Gastrin appears to have at least two major effects on gastrointestinal function:
* Stimulation of gastric acid secretion: Gastrin receptors are found on parietal cells, and binding of gastrin, along with histamine and acetylcholine, leads to fully-stimulated acid secretion by those cells. Enterochromaffin-like (ECL) cells also bear gastrin receptors, and recent evidence indicates that this cell may be the most important target of gastrin with regard to regulating acid secretion. Stimulation of ECL cells by gastrin leads to histamine release, and histamine binding to H2 receptors on parietal cells is necessary for full-blown acid secretion.
* Promotion of gastric mucosal growth: Gastrin clearly has the ability to stimulate many aspects of mucosal development and growth in the stomach. Treatment with gastrin stimulates DNA, RNA and protein synthesis in gastric mucosa and increases the number of parietal cells. Another observation supporting this function is that humans with hypergastrinemia (abnormally high blood levels of gastrin) consistently show gastric mucosal hypertrophy.
In addition to parietal and ECL cell targets, gastrin also stimulates pancreatic acinar cells via binding to cholecystokinin receptors, and gastrin receptors have been demonstrated on certain populations of gastric smooth muscle cells, supporting pharmacologic studies that demonstrate a role for gastrin in regulating gastric motility.
1. Morley JS, Tracy HJ, Gregory RA (1965). Structure-function relationships in the active C-terminal tetrapeptide sequence of gastrin. Nature, 207, 1356-1359.
2. Rehfeld JF, Hansen CP, Johnsen AH (1995). Postpoly(Glu) cleavage and degradation modified by O-sulfated tyrosine: a novel posttranslational processing mechanism. EMBO Journal, 14, 389-396.
3. Huebner VD, Jiang RL, Lee TD, Legesse K, Walsh JH, Shively JE, Chew P, Azumi T, Reeve JR Jr (1991). Purification and structural characterization of progastrin-derived peptides from a human gastrinoma. J Biol. Chem., 266(19), 12223-12227.
4. Hansen CP, Stadil F, Rehfeld JF (1995). Metabolism and influence of gastrin-52 on gastric acid secretion in humans. Amer. J of Physiol., 269(4 Pt 1), G600-605.

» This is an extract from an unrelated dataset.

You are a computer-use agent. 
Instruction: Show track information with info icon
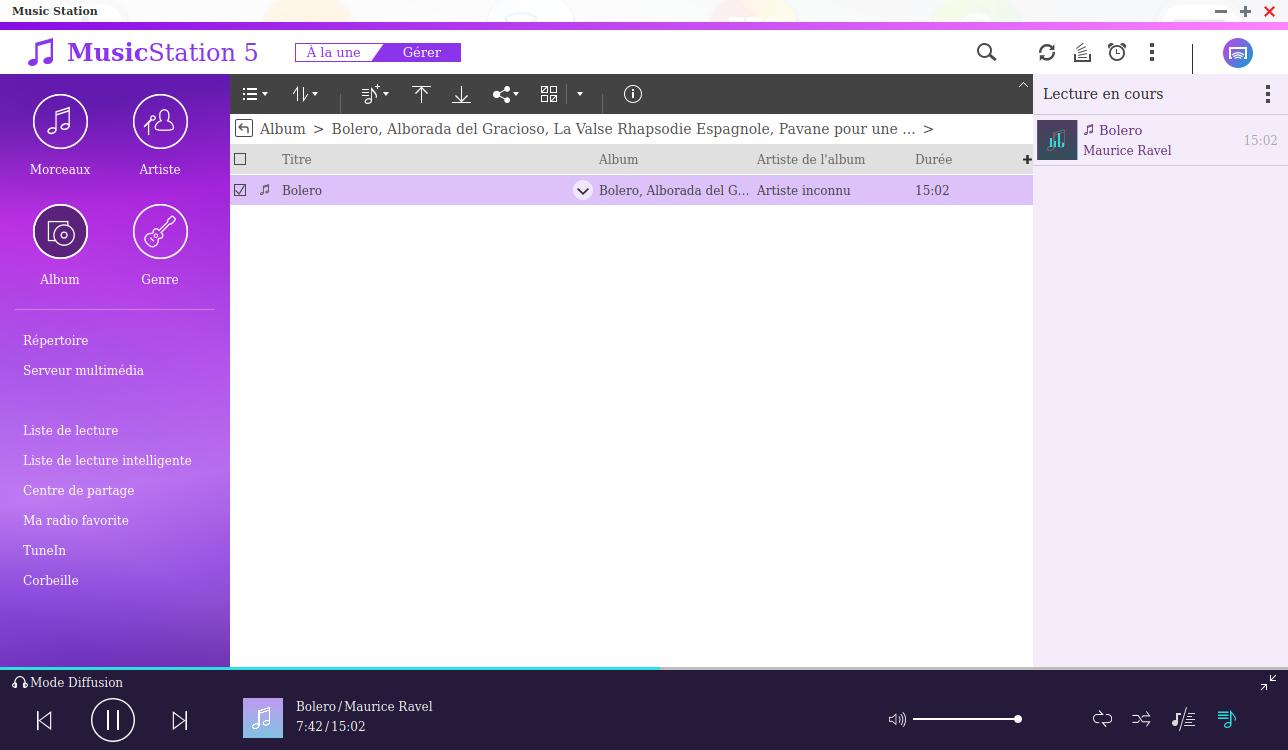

5. Gregory RA, Tracy HJ, Harris JI, Runswick MJ, Moore S, Kenner GW, Ramage R (1979). Minigastrin: corrected structure and synthesis. Hoppe Seylers Zeitschrift für Physiologische Chemie, 360, 73-80.
6. Edkin JS and Cantab MB (1905). On the chemical mechanism of gastric secretion. Proc. of the Royal Society London, 76, 376.
7. Gregory H, Hardy PM, Jones DS, Kenner GW, Sheppard RC (1964). The antral hormone gastrin. Structure of gastrin. Nature, 204, 931-3.
8. Rehfeld JF and Larsson LI (1979). The predominating molecular form of gastrin and cholecystokinin in the gut is a small peptide corresponding to their COOH-terminal tetrapeptide amide. Acta Physiologica Scandinavia, 115, 117-119.
9. Dockray GJ (1999). Topical review. gastrin and gastric epithelial physiology. J Physiol., 518(2), 315-324.